15. The method in accordance with the claim 12, characterized in that if the combined joining procedure is not successful, then it sends the second message which also comprises at least sending an unacceptable response and sending a second message indicating not selecting an alternative domain.

16. The method in accordance with the claim 2, characterized in that the SIP response is at least one of; a SIP response of information lxx, a SIP response Successful 2xx, a SIP response of Redirect 3xx, a SIP response of Failed Request 4xx and a SIP response of General Fault 6xx.

17. The method according to claim 1, before sending a second message in response to the first message, further characterized by comprising: detect if a combined tracking area update procedure is successful.

18. The method according to claim 17, characterized in that if the combined tracking area update procedure is successful, then it sends the second message which also comprises including an SDP media component for the delivery of media over a circuit switched domain. .

19. The method according to claim 17, characterized in that a successful combined tracking area update procedure may include a record for the circuit switched reservation procedure.

20. The method according to claim 17, characterized in that if the tracking area update procedure is not successful, then it sends the second message which also comprises at least sending an unacceptable response and sending a second message indicating not selecting a alternative domain.

21. The method according to claim 4, characterized in that the voice service indicators are provided to the UE by the MME or SGSN during one or more of the initial joins, tracking area updates, combined tracking area updates and updates of Routing Area (RA).

22. The method according to claim 1, characterized in that the voice services can be provided by one or more of: GPRS / EDGE Radio Access Network (GERA), Universal Terrestrial Radio Access Network (UTRAN), Circuit Switched ( CS), Internet Protocol Multimedia Subsystem (IMS), a hybrid solution where CS is used to provide the voice carrier and the IMS is used to control the voice carrier of IMS Centralized Services (ICS), UTRAN Enhanced ( E-UTRAN), and Long Term Evolution Network (LTE).

23. The method according to claim 1, further characterized in that it comprises detecting whether the CS and Gm interfaces can be active at the same time, where if the circuit switched and Gm interfaces can not be active at the same time, then it uses an II between the user equipment and a switched circuit network.

24. The method according to claim 1, further characterized in that it comprises detecting whether the SIP control channel and CS carrier can be used concurrently, wherein if the SIP control channel and circuit-switched carrier can not be used concurrently, then it uses an II between the user equipment and a switched circuit network.

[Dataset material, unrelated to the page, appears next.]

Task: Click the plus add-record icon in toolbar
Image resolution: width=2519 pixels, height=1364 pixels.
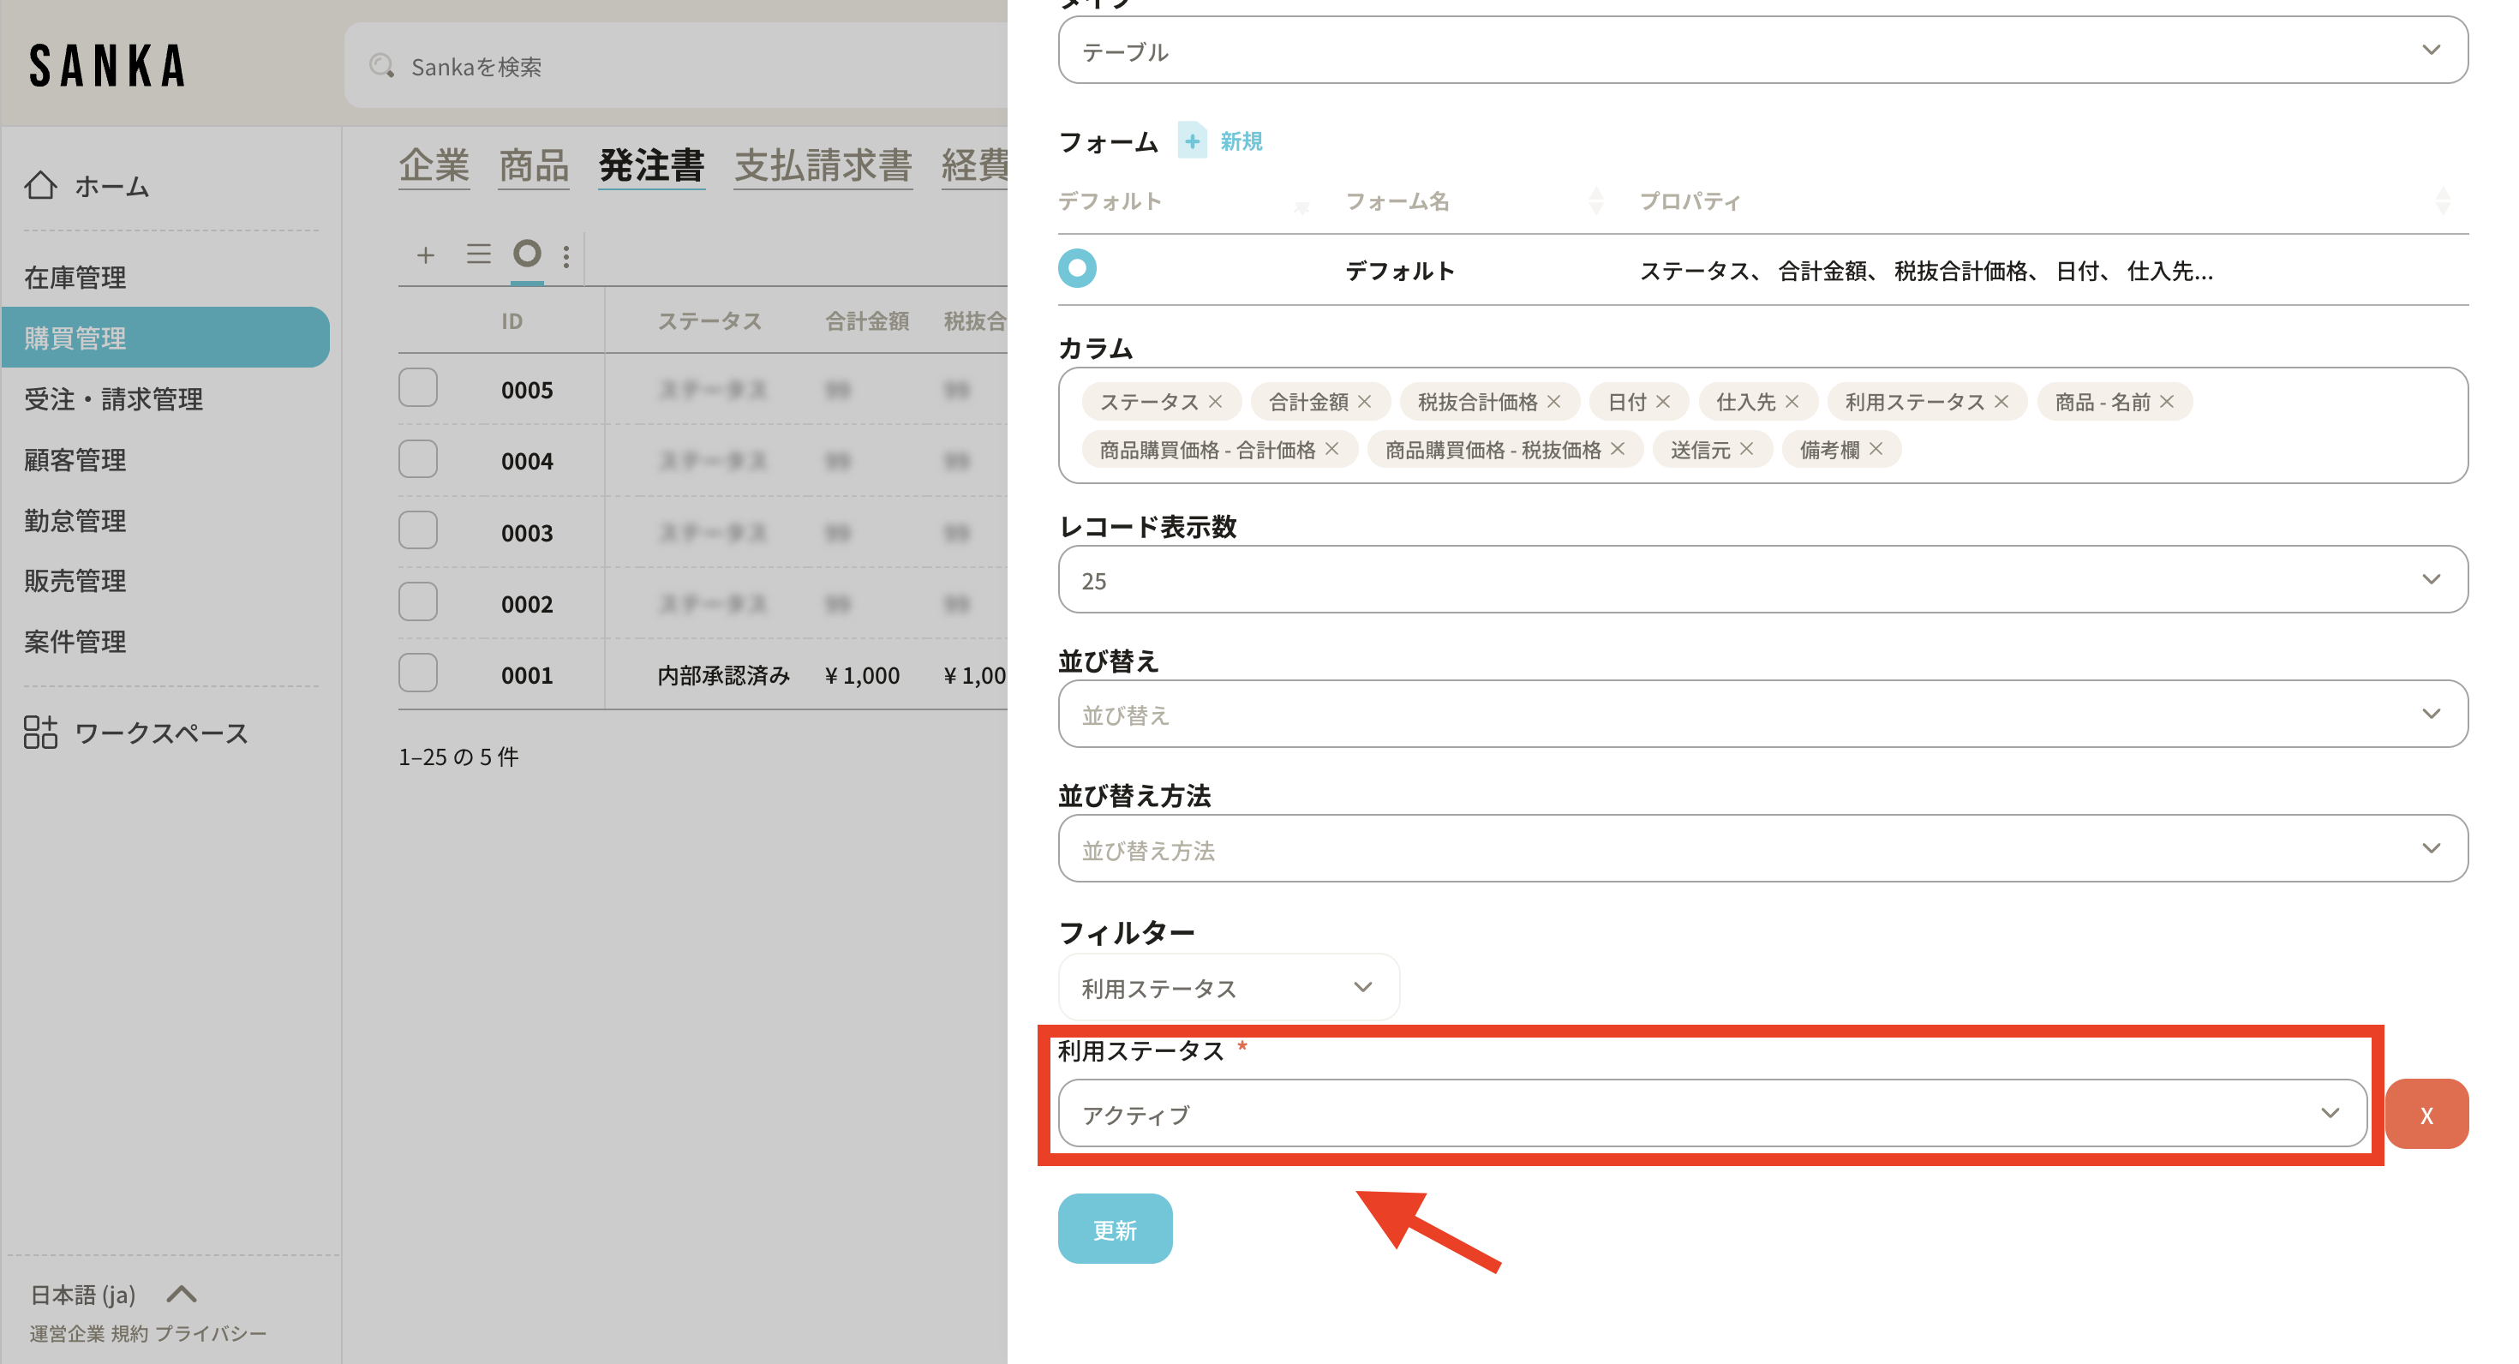Action: pyautogui.click(x=425, y=255)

25. The method in accordance with the claim 1, further characterized in that it comprises detecting whether the dual transfer mode is supported, where if the dual transfer mode is not supported, then it uses an II between the user equipment and a switched circuit network.

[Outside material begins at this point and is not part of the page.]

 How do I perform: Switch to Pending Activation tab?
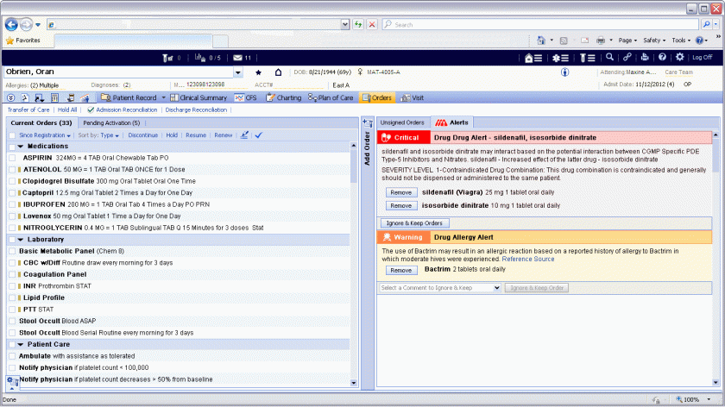[x=111, y=123]
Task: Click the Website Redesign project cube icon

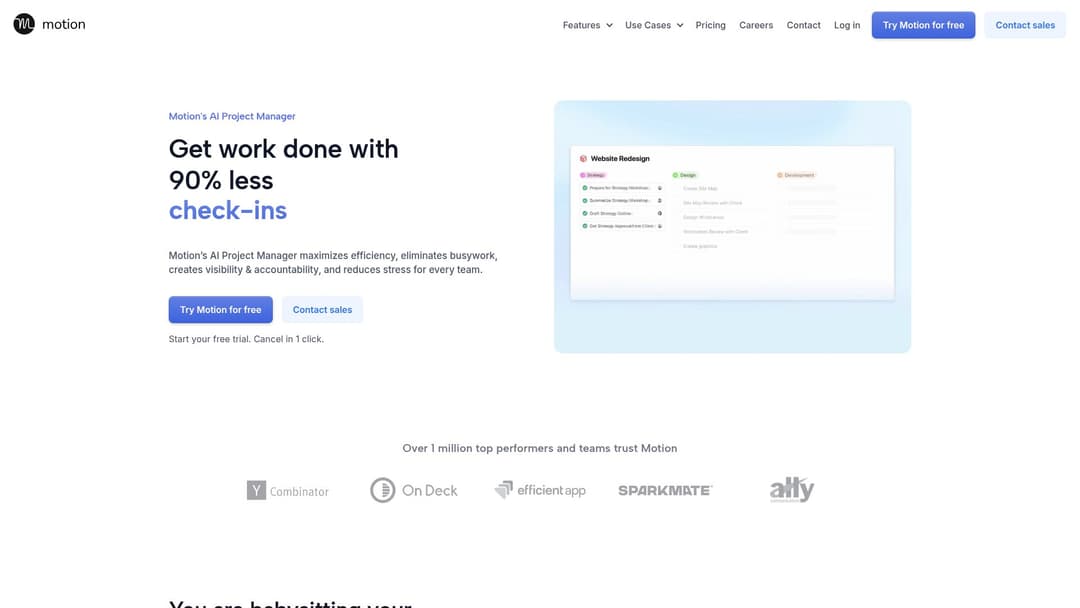Action: click(584, 158)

26. A method for accessing voice services using a user equipment in a communication system that supports at least one packet switched domain and one circuit switched domain, the method characterized in that it renders: receive a first message for voice services in the user equipment; detect if a combined joining procedure is successful; send a second message in response to the first message, the second message is based on the detection of whether the combined joining procedure is successful or not.

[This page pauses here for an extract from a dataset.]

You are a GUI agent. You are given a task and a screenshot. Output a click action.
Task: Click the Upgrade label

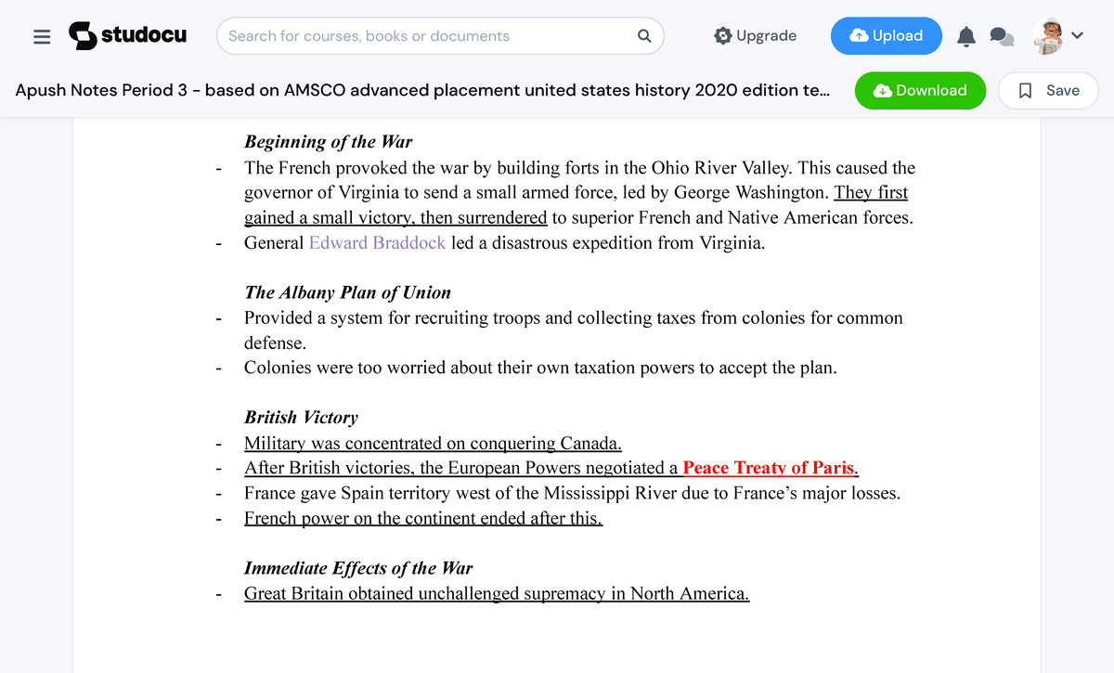(x=766, y=36)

27. A system for accessing voice services in a communication system that supports at least one packet-switched domain and one circuit-switched domain, the system characterized in that it comprises: a user equipment, the user equipment is configured to receive a first message and send a second message in response to the first message.

28. The system according to claim 27, characterized in that the first message includes an audio session indication.

29. The system according to claim 27, characterized in that the second message is based on one or more voice service indicators comprising at least one value.

30. The system according to claim 27, characterized in that the user equipment is also configured to support a circuit-switched reservation procedure.